--- Try it ---
Update everything from the line containing "Locate an element on the screen. Image" down to the last of the lines below by changing "resolution" to "size" and keeping the rest the same, and leave the pictures out of your answer.

■ ■ ■ ■

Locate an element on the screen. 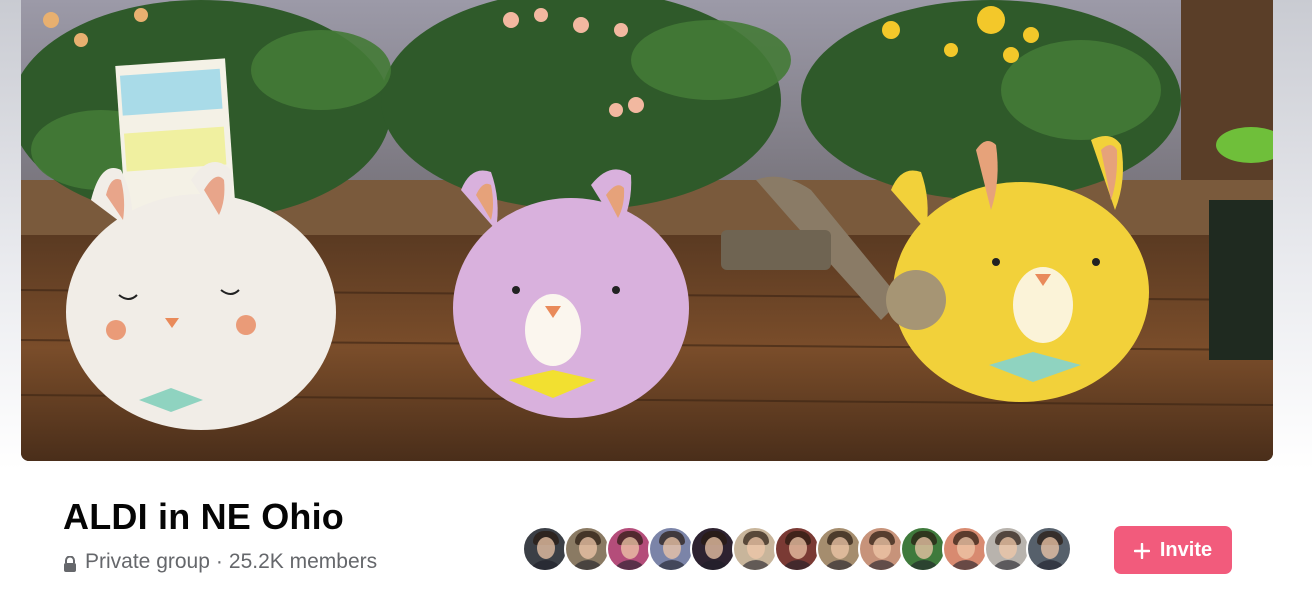 This screenshot has height=608, width=1312. privacy-label: Private group is located at coordinates (148, 562).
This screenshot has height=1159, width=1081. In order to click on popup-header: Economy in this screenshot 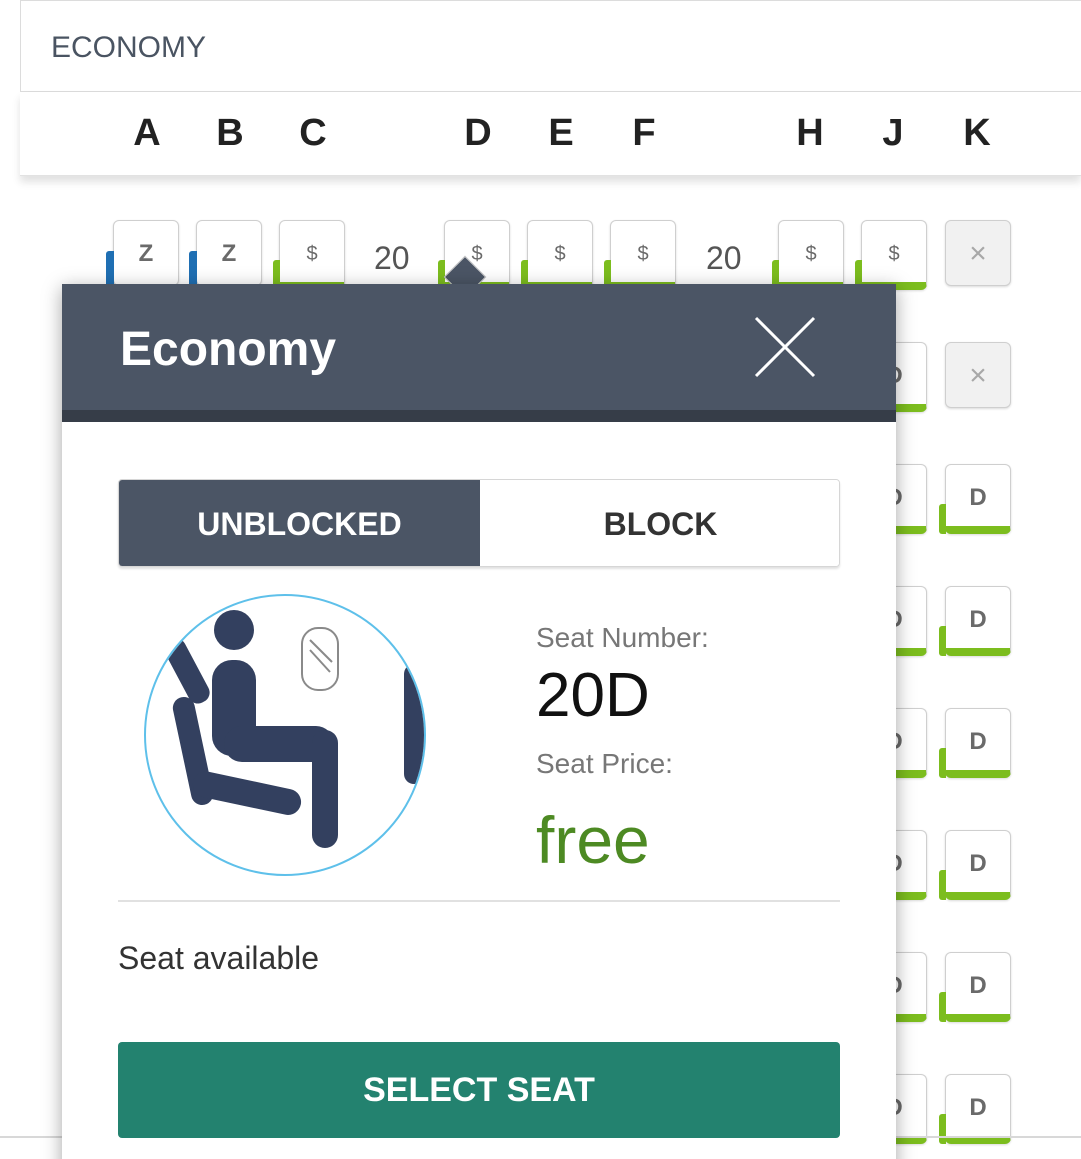, I will do `click(479, 353)`.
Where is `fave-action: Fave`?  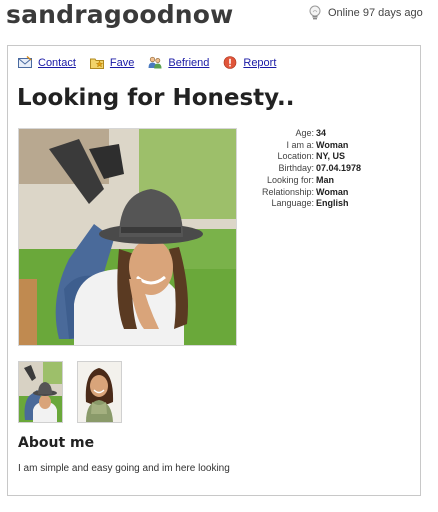 fave-action: Fave is located at coordinates (112, 62).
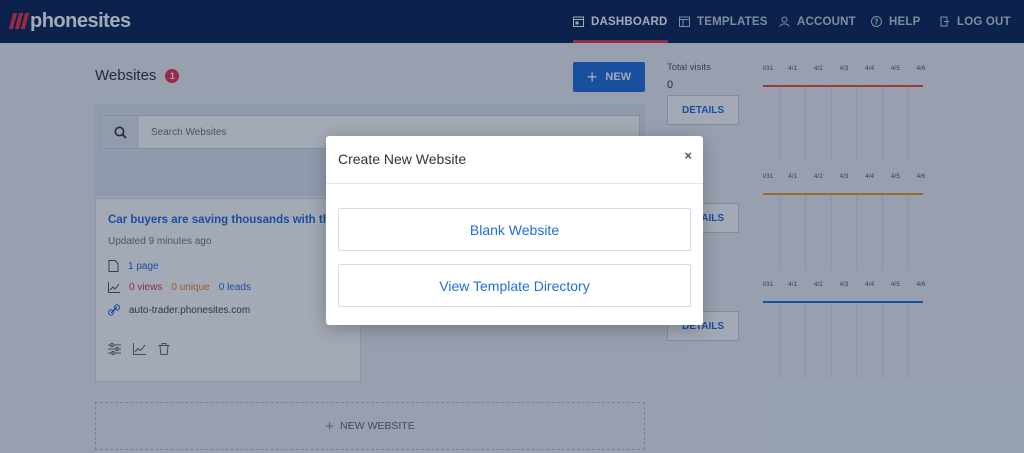 The image size is (1024, 453). Describe the element at coordinates (688, 156) in the screenshot. I see `close-icon: ×` at that location.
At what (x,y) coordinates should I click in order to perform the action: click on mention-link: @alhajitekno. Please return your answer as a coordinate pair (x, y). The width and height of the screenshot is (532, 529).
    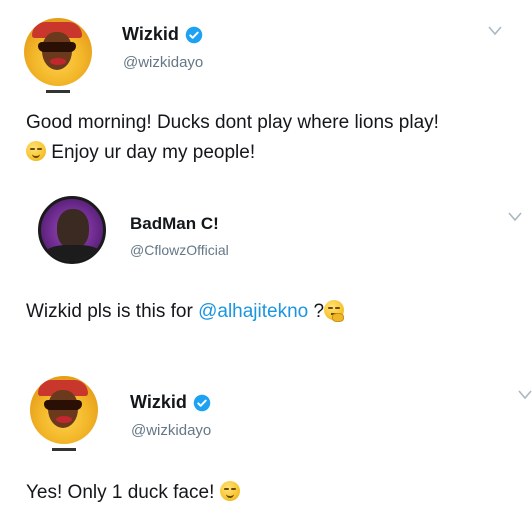
    Looking at the image, I should click on (253, 312).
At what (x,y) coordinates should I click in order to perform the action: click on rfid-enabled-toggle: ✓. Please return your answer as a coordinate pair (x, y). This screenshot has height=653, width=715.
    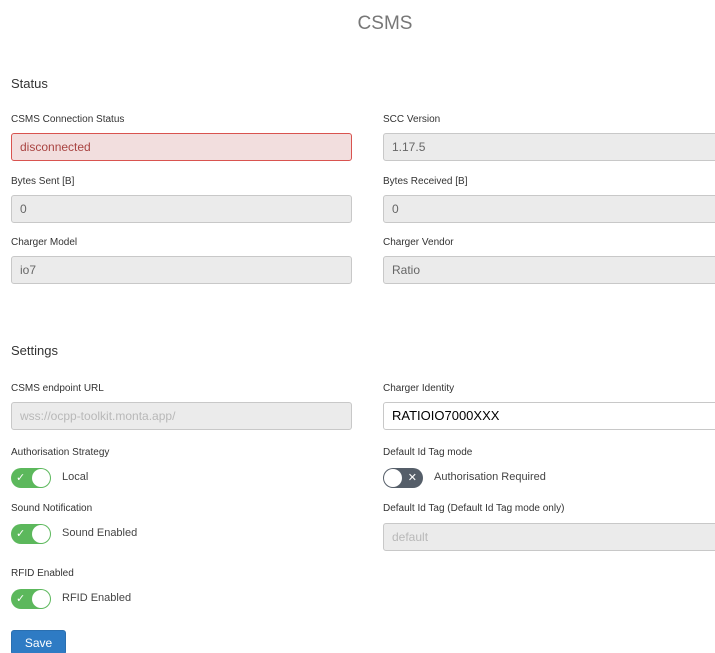
    Looking at the image, I should click on (31, 599).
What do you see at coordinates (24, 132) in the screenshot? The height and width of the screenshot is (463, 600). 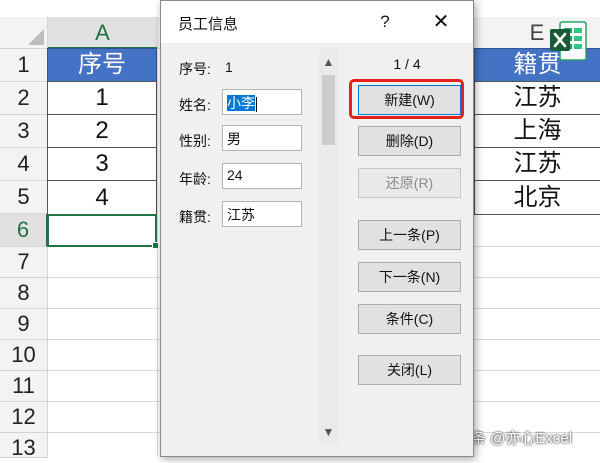 I see `row-header-3: 3` at bounding box center [24, 132].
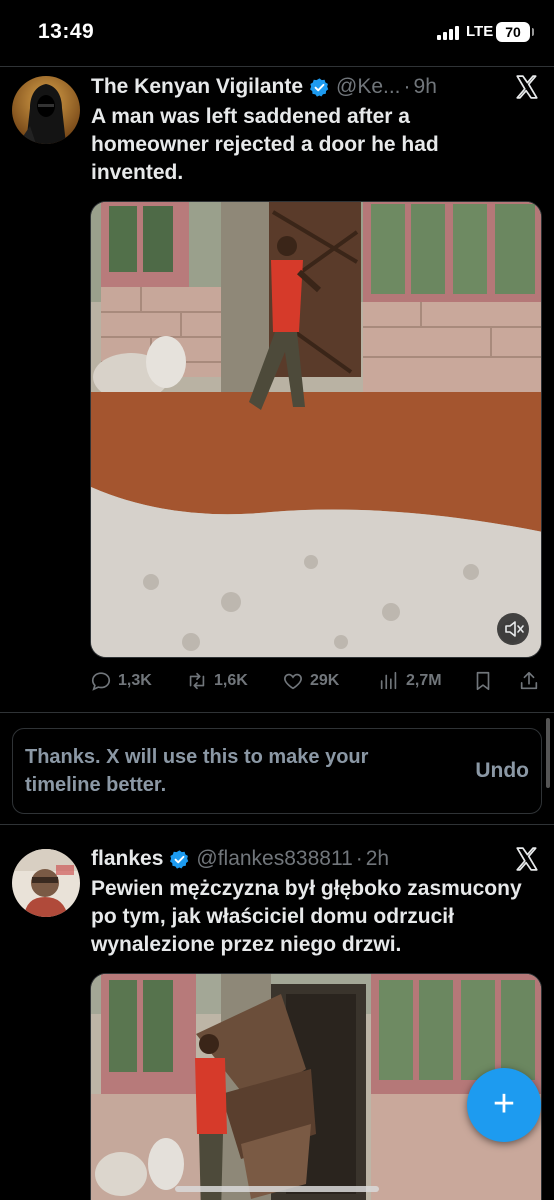 This screenshot has width=554, height=1200. What do you see at coordinates (101, 682) in the screenshot?
I see `reply-icon` at bounding box center [101, 682].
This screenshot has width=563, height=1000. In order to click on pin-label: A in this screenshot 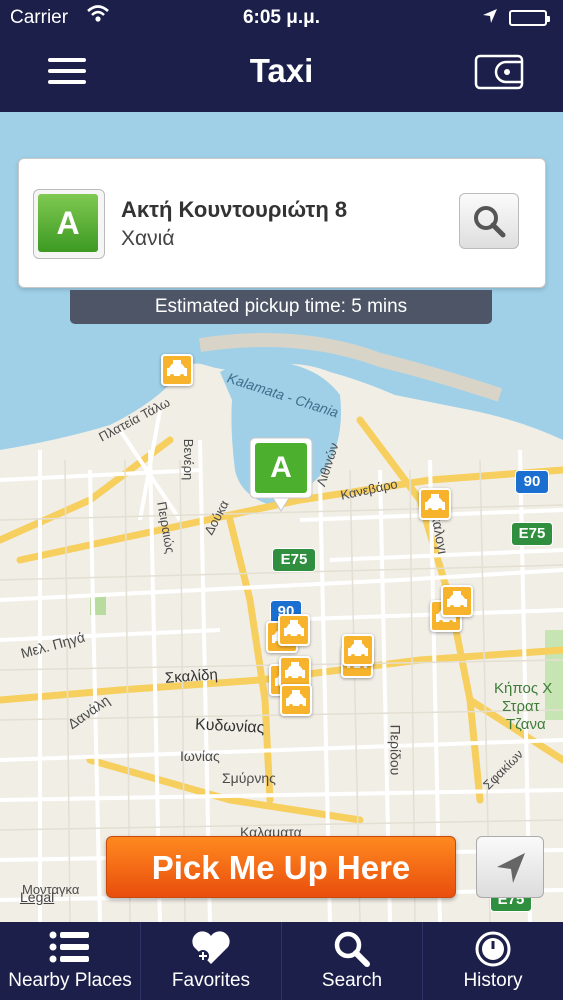, I will do `click(281, 468)`.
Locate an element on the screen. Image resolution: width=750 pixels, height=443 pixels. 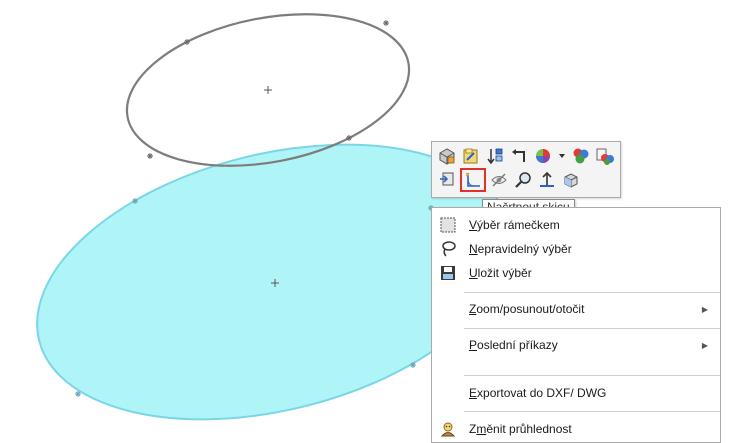
edit-sketch-icon is located at coordinates (471, 156).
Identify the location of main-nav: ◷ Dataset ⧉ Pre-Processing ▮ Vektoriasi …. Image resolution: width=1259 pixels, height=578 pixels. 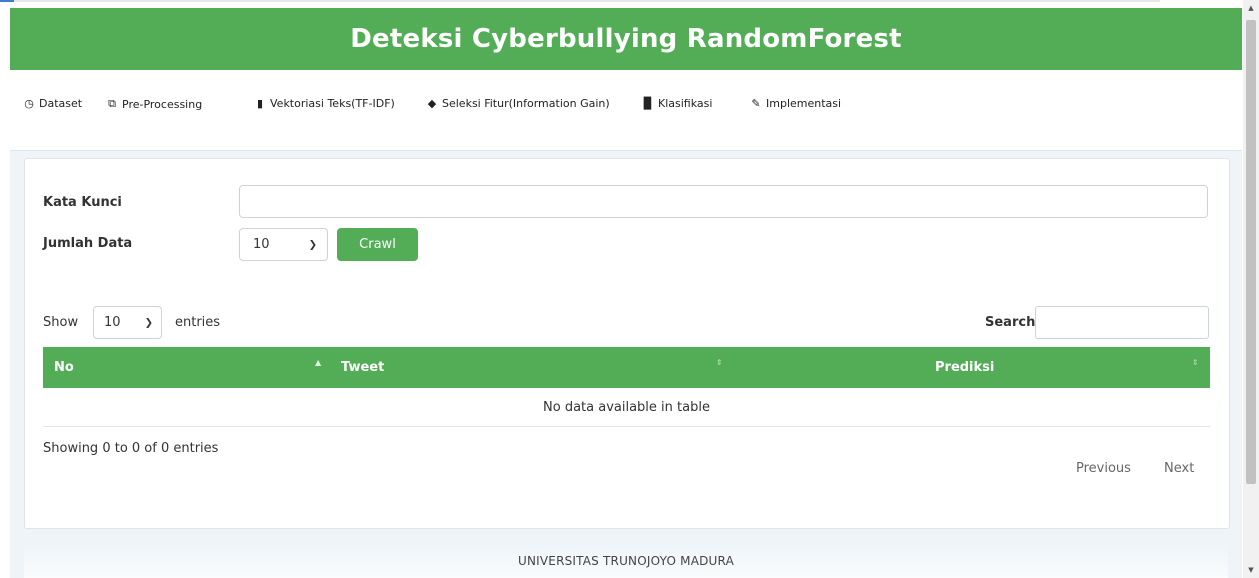
(626, 110).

■ ■ ■ ■

--- Reply ---
Locate an element on the screen. Image size: width=750 pixels, height=443 pixels. 
edit-sketch-icon is located at coordinates (471, 156).
Identify the location of main-nav: ◷ Dataset ⧉ Pre-Processing ▮ Vektoriasi …. Image size: width=1259 pixels, height=578 pixels. 
(626, 110).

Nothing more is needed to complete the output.